Auf deiner Website steht etwas, daß Bobby McFerrins Sohn bei den Aufnahmen dabei war, im Booklet finde ich aber nichts….
Da ist auf der Website etwas schief gelaufen, weil der Duotrack über iTunes laufen sollte. Unser Schedule war sehr voll und eng, und wir waren noch nicht zufrieden und wollten die Sachen noch verbessern. Der Typ arbeitet mit seiner Stimme, er ist Beatboxer, und was er mit meinem Track macht, ist unfaßbar…. Das Stück wird bei iTunes zu finden sein.
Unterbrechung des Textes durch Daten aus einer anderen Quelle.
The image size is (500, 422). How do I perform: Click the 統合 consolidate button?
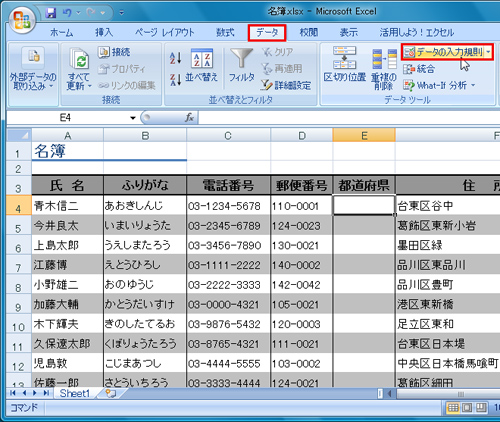(419, 69)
In welcher Besetzung wirst du auf Tour gehen?
Ich weiß noch nicht sicher, was ich im November mache. Ich werde solo spielen, und ich habe so eine Ahnung, daß ich voraussichtlich nur mit dem Cello unterwegs bin. Vielleicht kommt aber auch Percussion dazu. Mit meiner Band auf Tour zu gehen, ist ein Alptraum, sie alle ins Studio zu kriegen war schon schwierig genug. Teilweise sind die Musiker über 50 Jahre alt, dann wollen sie nicht mehr viel reisen. Ich will eigentlich auch nicht mehr so viel reisen… Ich lebe jetzt in Brasilien und habe einen Mann geheiratet, der mein Manager wurde, und wir sind immer zwei Monate am Stück auf Tour. Das ist auch ein Weg, zusammen zu sein. Wenn du in dein Apartment oder Hotelzimmer zurückgehst, bist du nicht alleine. Ich liebe es, meine Familie bei mir zu haben.
Wie ist deine Verbindung zu „Alice in Wonderland“?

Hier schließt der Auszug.